*TASK INSTRUCTIONS*: All of the entries below must be copied out exactly.

┄┄┄┄┄┄┄┄┄┄┄┄┄┄┄┄┄┄┄┄

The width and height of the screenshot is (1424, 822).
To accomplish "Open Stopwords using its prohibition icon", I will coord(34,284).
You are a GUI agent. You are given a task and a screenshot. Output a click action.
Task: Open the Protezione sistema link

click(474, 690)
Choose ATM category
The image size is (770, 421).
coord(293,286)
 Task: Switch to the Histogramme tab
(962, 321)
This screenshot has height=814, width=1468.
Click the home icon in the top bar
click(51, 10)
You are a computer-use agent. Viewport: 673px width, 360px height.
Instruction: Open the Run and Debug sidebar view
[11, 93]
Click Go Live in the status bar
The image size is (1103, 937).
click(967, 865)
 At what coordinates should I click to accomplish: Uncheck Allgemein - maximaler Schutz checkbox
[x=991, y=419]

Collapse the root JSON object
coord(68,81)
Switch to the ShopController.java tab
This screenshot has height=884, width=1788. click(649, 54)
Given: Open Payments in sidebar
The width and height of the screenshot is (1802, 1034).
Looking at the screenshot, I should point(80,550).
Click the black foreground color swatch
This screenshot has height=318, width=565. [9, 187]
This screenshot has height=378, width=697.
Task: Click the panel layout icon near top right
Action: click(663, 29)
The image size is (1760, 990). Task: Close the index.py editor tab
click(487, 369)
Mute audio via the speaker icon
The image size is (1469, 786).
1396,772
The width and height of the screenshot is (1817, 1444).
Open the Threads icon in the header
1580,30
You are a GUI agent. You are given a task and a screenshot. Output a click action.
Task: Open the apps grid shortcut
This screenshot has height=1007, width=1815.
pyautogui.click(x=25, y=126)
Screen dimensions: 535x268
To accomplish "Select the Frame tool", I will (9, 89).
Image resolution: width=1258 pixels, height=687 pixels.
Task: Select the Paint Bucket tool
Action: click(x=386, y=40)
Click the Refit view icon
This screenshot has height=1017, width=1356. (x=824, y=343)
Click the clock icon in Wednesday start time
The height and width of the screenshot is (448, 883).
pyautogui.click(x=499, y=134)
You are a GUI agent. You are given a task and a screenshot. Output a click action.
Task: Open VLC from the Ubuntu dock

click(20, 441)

┄┄┄┄┄┄┄┄┄┄┄┄┄┄┄┄┄┄┄┄

*YOUR RESPONSE*:
The width and height of the screenshot is (1424, 822).
To accomplish "Open Stopwords using its prohibition icon", I will coord(34,284).
You are a GUI agent. You are given a task and a screenshot. Output a click action.
Task: Open the Protezione sistema link

click(474, 690)
Choose ATM category
The image size is (770, 421).
coord(293,286)
 Task: Switch to the Histogramme tab
(962, 321)
This screenshot has height=814, width=1468.
Click the home icon in the top bar
click(51, 10)
You are a computer-use agent. Viewport: 673px width, 360px height.
Instruction: Open the Run and Debug sidebar view
[11, 93]
Click Go Live in the status bar
The image size is (1103, 937).
click(967, 865)
 At what coordinates should I click to accomplish: Uncheck Allgemein - maximaler Schutz checkbox
[x=991, y=419]

Collapse the root JSON object
coord(68,81)
Switch to the ShopController.java tab
This screenshot has height=884, width=1788. click(649, 54)
Given: Open Payments in sidebar
The width and height of the screenshot is (1802, 1034).
Looking at the screenshot, I should point(80,550).
Click the black foreground color swatch
This screenshot has height=318, width=565. [9, 187]
This screenshot has height=378, width=697.
Task: Click the panel layout icon near top right
Action: click(663, 29)
The image size is (1760, 990). Task: Close the index.py editor tab
click(487, 369)
Mute audio via the speaker icon
The image size is (1469, 786).
1396,772
The width and height of the screenshot is (1817, 1444).
Open the Threads icon in the header
1580,30
You are a GUI agent. You are given a task and a screenshot. Output a click action.
Task: Open the apps grid shortcut
This screenshot has height=1007, width=1815.
pyautogui.click(x=25, y=126)
Screen dimensions: 535x268
To accomplish "Select the Frame tool", I will (9, 89).
Image resolution: width=1258 pixels, height=687 pixels.
Task: Select the Paint Bucket tool
Action: click(x=386, y=40)
Click the Refit view icon
This screenshot has height=1017, width=1356. (x=824, y=343)
Click the clock icon in Wednesday start time
The height and width of the screenshot is (448, 883).
pyautogui.click(x=499, y=134)
You are a GUI agent. You are given a task and a screenshot. Output a click action.
Task: Open VLC from the Ubuntu dock

click(20, 441)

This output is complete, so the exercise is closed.